The Williamson County Republican set a Tuesday deadline for Rennova to respond to several questions she posed in a letter Jan. 28, including whether the Florida-based firm has enough money to keep going and what proof they can offer that they're able to run Big South Fork Medical Center in Oneida and Jellico Medical Center in Jellico, which it acquired in March 2019.
WBIR has been reporting for about a year on the operator's financial and operational problems. Rennova's Jamestown Medical Center in Jamestown closed last summer.
Earlier this month a former Big South Fork manager told 10News that staff worked 24-hour shifts, the hospital lab lacked supplies for critical tests and that it doubled billed patients.
"These allegations do warrant further investigation, and that's exactly why I raised concerns in my letter to Rennova CEO Seamus Lagan," the senator said.
Last week, WBIR reported the hospital was telling ambulance drivers to take patients to other hospitals.
Blackburn said Tuesday that's all "troubling news."

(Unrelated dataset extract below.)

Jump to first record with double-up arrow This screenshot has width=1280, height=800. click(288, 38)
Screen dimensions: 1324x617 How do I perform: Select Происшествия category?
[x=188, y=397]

"I really believe that East Tennesseans deserve some answers on this," she said. "The diversion of EMS patients from Big South Fork hospital is something that is troubling. People who need care the most are not receiving it.
"Reports out of the Oneida facility show how the health of employees and patients has been put at risk, with 24-hour shifts and a lack of basic lab supplies."
Rennova told WBIR in late January it had no comment about Blackburn's queries and Tuesday deadline.
"A copy of our response to the Senator will be made available once complete," it said in an email to 10News.
Blackburn said she was aware of news stories by WBIR and others about Rennova.
"Our communities deserve some answers on this, and Rennova needs to begin to provide these answers and basically needs to get their act together on working with our communities," Blackburn said.
She said she also wanted to look at what's happened to federal monies Rennova has gotten for Medicare and Medicaid.
"I think between your local elected officials, individuals that are on those county commissions, individuals that are health are providers that are working in those hospitals, I don't think we're going to have a shortage of questions that will be asked during an investigation."